Saturday, August 15, 2009

Raccoons: Cute and dangerous

Leaving Bill Baggs Park on Key Biscayne, we came across this scene at one of the many barbecue/picnic sites. The lid was off the garbage can and this raccoon had hit pay dirt. It was only a few feet from us and not in the slightest bit inclined to leave its feast behind, despite our proximity. After a couple of minutes, it ambled back into the undergrowth.

Cute as it was, it's a sad state of affairs for several reasons: The ugly impact humans have on the environment, the loss of fear by wild animals, the danger raccoons pose to the human population. Raccoons are significant carriers of rabies, but unlike dogs and cats, they don't exhibit symptoms to alert us.


MrBrownThumb said...

I hear you about the mess created by humans. It seems like lately in my area the garbage cans are overflowing and I've spotted raccoons in my neighborhood for the first time ever.

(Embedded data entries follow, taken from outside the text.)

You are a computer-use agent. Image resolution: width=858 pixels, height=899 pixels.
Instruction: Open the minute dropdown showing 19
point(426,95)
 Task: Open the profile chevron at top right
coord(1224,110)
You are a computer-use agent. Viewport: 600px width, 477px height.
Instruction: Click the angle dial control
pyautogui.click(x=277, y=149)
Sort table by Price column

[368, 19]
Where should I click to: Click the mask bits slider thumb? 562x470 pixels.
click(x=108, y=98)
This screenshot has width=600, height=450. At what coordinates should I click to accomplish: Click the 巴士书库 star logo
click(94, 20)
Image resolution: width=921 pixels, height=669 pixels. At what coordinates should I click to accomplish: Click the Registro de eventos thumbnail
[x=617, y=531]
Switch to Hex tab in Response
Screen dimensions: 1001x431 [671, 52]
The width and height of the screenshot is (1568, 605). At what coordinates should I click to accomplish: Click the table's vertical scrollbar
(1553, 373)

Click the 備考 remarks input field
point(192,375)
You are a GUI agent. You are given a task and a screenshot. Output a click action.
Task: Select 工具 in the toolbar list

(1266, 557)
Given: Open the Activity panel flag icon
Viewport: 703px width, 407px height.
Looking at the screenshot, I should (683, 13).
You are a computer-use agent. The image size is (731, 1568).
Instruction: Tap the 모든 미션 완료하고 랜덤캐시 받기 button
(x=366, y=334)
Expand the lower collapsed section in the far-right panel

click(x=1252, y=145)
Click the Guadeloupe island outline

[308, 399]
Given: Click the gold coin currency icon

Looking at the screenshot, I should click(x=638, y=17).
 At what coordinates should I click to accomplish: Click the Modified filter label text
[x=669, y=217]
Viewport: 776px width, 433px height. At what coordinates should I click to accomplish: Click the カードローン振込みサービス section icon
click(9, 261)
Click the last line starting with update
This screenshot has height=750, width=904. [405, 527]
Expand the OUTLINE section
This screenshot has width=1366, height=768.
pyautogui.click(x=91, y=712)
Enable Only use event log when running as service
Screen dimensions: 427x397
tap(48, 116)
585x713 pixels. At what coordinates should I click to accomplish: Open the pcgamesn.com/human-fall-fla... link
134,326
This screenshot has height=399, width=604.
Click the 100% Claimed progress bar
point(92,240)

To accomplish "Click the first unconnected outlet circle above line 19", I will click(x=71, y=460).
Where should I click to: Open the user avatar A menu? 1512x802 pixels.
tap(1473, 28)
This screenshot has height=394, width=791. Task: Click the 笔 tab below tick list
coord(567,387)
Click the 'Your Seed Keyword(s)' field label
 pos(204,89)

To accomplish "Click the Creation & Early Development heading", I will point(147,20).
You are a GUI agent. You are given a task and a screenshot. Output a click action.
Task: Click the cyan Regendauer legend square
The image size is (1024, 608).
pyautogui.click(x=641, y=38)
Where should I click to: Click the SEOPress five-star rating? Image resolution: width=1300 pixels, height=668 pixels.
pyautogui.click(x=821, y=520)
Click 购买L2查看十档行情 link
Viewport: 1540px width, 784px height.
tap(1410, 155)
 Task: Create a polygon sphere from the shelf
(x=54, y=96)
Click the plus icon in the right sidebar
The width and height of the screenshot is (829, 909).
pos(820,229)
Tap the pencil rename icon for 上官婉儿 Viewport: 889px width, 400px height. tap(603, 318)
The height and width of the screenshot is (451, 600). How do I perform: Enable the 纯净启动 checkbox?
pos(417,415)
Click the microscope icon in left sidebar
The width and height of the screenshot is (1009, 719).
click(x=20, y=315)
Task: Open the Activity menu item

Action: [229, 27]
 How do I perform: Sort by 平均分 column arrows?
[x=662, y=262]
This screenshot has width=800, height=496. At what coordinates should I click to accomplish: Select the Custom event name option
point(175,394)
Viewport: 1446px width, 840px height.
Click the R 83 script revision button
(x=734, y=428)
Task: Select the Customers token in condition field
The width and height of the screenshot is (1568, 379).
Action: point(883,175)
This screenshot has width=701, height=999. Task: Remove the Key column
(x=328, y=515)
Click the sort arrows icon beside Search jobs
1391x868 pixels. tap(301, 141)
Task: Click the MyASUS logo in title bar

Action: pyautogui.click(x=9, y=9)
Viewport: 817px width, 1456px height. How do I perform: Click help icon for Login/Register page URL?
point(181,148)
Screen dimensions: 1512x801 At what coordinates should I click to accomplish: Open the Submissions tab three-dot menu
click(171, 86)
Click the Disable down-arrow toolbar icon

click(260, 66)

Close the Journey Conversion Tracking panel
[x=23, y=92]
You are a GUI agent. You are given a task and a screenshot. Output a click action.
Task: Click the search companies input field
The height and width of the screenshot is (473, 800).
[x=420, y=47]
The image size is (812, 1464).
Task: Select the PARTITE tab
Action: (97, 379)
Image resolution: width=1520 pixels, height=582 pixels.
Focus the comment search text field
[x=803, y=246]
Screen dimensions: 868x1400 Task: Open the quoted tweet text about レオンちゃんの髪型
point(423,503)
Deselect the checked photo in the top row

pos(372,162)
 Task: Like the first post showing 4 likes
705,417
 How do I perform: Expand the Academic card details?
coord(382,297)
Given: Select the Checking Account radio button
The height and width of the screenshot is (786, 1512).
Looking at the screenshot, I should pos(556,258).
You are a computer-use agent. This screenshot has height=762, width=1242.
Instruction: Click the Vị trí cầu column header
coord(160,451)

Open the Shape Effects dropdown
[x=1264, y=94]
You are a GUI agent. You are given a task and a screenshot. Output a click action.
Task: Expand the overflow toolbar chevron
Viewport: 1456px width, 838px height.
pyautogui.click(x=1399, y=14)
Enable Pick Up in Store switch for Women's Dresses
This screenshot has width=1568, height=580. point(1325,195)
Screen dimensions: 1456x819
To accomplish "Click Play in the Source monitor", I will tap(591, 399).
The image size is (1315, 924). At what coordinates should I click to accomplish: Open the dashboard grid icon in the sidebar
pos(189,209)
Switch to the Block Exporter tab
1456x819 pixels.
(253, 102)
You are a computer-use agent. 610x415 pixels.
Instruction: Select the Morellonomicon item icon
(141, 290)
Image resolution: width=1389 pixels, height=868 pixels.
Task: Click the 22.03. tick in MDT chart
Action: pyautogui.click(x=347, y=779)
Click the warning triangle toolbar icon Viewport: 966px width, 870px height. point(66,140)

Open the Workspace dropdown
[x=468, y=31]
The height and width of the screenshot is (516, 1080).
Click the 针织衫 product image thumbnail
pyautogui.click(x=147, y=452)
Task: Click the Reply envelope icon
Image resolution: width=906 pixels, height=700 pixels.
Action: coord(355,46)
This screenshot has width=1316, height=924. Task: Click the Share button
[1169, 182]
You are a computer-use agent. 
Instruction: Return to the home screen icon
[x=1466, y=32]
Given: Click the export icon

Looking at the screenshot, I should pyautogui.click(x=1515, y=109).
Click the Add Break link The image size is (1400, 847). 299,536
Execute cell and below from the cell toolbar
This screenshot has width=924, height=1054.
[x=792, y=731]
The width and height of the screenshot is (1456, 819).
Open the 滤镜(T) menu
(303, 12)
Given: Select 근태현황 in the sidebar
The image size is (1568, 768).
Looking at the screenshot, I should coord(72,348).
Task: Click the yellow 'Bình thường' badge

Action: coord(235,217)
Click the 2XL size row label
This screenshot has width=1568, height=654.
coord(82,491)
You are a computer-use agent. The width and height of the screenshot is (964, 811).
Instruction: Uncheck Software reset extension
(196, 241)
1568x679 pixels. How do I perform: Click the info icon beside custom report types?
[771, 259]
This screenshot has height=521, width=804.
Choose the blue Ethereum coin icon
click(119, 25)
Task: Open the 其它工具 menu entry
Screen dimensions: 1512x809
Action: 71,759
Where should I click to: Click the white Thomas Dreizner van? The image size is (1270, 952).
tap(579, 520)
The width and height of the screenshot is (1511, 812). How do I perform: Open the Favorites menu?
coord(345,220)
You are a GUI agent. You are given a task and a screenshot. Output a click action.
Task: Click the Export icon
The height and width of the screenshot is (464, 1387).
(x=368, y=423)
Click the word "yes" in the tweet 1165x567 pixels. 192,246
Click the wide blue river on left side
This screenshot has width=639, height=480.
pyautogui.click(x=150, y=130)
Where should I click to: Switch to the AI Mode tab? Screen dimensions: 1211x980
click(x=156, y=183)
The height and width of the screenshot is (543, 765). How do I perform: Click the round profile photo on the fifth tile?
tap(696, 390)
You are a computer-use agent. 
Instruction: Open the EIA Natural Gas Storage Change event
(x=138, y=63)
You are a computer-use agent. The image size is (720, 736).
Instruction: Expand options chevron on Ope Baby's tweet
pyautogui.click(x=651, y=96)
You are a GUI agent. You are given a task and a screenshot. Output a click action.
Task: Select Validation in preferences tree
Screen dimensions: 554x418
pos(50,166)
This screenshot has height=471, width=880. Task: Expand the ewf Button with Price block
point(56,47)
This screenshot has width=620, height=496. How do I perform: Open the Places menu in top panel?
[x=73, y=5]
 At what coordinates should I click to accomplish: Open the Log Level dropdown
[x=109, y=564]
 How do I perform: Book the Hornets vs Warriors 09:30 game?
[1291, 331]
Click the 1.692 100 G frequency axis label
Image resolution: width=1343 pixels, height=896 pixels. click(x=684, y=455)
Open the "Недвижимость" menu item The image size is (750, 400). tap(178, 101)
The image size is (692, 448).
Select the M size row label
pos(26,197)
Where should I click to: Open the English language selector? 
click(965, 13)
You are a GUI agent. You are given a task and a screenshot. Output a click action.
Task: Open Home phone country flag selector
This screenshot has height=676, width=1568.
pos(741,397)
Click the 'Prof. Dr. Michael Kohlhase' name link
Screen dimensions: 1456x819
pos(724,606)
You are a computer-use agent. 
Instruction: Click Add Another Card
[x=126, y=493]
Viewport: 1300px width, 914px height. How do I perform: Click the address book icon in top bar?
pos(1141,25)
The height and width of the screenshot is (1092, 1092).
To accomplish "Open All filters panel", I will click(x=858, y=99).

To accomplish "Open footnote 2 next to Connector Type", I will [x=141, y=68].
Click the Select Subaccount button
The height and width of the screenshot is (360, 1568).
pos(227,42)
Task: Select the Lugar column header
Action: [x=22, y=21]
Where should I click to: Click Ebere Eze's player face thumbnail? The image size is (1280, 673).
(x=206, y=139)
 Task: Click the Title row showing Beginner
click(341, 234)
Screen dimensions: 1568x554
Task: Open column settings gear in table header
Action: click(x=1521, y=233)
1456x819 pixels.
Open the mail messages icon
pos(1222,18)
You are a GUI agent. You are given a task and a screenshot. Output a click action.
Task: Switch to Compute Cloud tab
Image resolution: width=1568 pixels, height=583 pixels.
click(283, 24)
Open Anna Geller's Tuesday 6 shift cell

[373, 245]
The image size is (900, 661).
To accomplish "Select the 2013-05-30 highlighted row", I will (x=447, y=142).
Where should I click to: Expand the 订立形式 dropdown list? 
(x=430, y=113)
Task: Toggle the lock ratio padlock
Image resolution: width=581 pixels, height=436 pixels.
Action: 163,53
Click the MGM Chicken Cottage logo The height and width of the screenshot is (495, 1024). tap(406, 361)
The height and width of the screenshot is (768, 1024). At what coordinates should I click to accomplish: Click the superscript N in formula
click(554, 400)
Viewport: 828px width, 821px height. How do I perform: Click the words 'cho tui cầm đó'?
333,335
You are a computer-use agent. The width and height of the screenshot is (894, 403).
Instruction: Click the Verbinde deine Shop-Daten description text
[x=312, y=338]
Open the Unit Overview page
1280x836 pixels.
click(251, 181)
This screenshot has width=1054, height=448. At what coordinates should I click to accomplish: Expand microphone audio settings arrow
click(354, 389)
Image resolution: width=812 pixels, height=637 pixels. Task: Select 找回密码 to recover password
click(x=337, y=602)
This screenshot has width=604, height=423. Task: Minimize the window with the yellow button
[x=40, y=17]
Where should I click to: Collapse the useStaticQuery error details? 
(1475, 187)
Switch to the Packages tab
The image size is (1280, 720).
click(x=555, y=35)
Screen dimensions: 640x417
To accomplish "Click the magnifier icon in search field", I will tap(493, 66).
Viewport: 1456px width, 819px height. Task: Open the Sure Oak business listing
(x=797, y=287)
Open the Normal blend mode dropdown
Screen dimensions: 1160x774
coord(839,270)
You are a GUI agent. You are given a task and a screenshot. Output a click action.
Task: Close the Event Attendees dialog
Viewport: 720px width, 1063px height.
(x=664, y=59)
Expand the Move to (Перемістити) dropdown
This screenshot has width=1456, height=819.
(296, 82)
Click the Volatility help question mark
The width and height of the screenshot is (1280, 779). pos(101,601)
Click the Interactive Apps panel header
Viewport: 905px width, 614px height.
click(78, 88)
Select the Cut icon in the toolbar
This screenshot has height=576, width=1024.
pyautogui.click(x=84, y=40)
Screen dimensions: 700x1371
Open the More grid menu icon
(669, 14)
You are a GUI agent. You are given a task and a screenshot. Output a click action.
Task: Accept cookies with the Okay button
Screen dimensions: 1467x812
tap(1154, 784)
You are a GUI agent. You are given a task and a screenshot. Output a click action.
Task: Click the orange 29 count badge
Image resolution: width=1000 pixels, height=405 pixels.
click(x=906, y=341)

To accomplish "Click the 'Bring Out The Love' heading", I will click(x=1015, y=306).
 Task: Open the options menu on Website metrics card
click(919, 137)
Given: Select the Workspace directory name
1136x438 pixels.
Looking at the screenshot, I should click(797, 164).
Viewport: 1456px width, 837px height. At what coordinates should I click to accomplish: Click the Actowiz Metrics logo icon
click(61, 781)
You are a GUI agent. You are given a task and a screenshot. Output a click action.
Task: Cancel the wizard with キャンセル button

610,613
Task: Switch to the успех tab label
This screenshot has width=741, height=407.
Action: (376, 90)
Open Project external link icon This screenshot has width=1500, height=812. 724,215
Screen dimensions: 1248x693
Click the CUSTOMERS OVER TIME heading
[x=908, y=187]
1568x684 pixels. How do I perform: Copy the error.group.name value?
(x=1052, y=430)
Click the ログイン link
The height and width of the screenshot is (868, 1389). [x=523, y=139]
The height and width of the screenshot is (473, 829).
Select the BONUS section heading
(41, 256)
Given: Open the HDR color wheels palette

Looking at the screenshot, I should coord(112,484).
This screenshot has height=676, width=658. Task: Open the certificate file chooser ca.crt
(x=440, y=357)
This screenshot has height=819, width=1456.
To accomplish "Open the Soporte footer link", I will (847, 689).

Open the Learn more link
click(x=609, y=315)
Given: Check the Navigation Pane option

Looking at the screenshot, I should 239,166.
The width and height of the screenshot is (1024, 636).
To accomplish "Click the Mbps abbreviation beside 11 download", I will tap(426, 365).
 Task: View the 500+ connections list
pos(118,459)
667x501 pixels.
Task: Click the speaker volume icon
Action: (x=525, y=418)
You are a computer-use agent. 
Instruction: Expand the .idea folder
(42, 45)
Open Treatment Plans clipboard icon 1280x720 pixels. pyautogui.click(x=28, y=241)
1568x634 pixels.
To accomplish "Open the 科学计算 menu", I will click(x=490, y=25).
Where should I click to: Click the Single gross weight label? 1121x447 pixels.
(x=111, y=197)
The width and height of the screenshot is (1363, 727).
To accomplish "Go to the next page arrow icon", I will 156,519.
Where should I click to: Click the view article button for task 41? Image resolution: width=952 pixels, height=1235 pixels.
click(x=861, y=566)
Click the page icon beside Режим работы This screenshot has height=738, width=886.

One would think there would be less for them to dine on in the garbage cans around here because of the recession but it hasn't seemed to make people stop wasting food that raccoons are finding it hard to resist.

Penny said...

To be fair to humans, they may have put all the garbage in the can and the raccoon pulled the lid off, but given the location of the water bottles, prolly not. I think this one may have been chewing a chicken bone, which recession or no, would still end up in the garbage.

I'm surprised you've not seen raccoons before; maybe they've only been active at night until now. Still, you have rabbits ...

Anonymous said...


I probably haven't seen any until now because inner-city cats, dogs and rats are pretty tough. :0)

In my little corner of Chicago I did use to see a lot of wild rabbits when I was a kid, but not so much now.

Penny McCrea said...

Where is your corner of Chicago? (About my favorite American city, btw.) I think you have raccoons, but they are good at staying hidden. I've seen them in downtown Miami where there's no shortage of rats, cats, dogs.